Ese 12 de octubre de 2019, en pleno “Toque de Queda”, salí por la mañana a recorrer las calles de este Quito enmarañado. Pensé deambular por avenidas desiertas y por barrios silenciados y encontrarme con gente recelosa y desconfiada. Pero no. Fui a mi barrio de nacimiento, San Juan, de donde salían hacia El Ejido jóvenes y adultos mayores, en una concurrencia rebelde y reveladora. Me fui hacia El Bosque y los barrios por arriba de la avenida Occidental y bajaban decenas de personas para ir a ningún lado, con la garganta agotada de reclamar respeto y libertad. Y terminé mi recorrido por el otro lado: hacia el oriente de la ciudad. El mismo retrato: mujeres y niños, de la clase media baja, reuniéndose para acompañar la protesta popular. Eso me dijo una señora y le aclaré: usted es la protesta, ustedes son los manifestantes, no hay otros. Y en la noche, con el cacerolazo retumbando por toda nuestras vecindades, entendí que el tiempo de la rebelión de los humildes y de los desencantados había empezado y no necesariamente sería para tumbar un gobierno o cambiar de presidente, sino para demostrarnos que con miedo y todo teníamos otro poder en nuestras manos y algún día se podría graficar (quizá en el voto o en otro levantamiento).
¿Qué hizo ecualizar a casi todos los ecuatorianos en esa protesta sonora, privada, en algunos casos semiclandestina, como una acumulación de tantas frustraciones, en rechazo a una traición histórica y, sobre todo, en respuesta a tanta violencia y soberbia de un poder perverso y arrogante?

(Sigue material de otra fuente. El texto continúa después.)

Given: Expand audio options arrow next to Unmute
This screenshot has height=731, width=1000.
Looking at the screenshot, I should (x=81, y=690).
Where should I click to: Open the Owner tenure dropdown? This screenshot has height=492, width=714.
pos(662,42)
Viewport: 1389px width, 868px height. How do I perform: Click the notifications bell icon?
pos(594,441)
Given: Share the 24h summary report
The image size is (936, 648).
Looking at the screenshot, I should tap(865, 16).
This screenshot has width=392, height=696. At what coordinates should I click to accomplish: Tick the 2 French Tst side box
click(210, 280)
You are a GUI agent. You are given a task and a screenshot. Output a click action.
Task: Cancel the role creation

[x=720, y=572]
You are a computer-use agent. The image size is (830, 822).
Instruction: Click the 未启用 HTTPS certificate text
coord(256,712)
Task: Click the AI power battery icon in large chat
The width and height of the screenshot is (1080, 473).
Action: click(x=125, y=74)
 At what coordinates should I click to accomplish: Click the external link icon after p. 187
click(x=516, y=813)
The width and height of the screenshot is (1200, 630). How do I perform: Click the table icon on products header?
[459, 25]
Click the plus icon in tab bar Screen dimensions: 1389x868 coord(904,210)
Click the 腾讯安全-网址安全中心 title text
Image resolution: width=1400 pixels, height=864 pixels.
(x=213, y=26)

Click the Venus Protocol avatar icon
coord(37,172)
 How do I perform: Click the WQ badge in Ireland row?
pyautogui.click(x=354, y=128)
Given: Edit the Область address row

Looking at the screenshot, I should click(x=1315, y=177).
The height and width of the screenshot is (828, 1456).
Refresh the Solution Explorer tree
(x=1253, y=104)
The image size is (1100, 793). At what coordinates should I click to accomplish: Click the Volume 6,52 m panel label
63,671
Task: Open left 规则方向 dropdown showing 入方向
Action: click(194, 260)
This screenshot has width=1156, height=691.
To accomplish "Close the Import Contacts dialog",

No sé si hay una sola respuesta. Escribiendo esto, este 12 de enero, mientras recuerdo que hace tres meses me conmoví al infinito con ese retumbar de cacerolas, solo tengo una respuesta ingenua: es el tiempo. Sí, el tiempo tiene su ley, tal como la gravedad, que coloca a cada uno en una condición de soledad y devenir. Abusaron de la inteligencia y creyeron que con el tiempo justificaríamos sus mentiras y sus arrebatos. El tiempo pasó y acumuló. Nos hizo menos crédulos. Rebasó el constructo del miedo y de la indiferencia. Nos devolvió las razones que la “razón republicana” no entiende. Y supe, como dice el poema de Eliseo Diego (“no poseyendo más/entre cielo y tierra que/mi memoria, que este tiempo…”) que llegaría la hora del levantamiento y del encantamiento, del deseo y del encuentro, en un futuro cercano, para recuperar ese otro poder dado por el deber y la verdadera locura: cambiar el mundo, aunque nos cueste morir en el intento.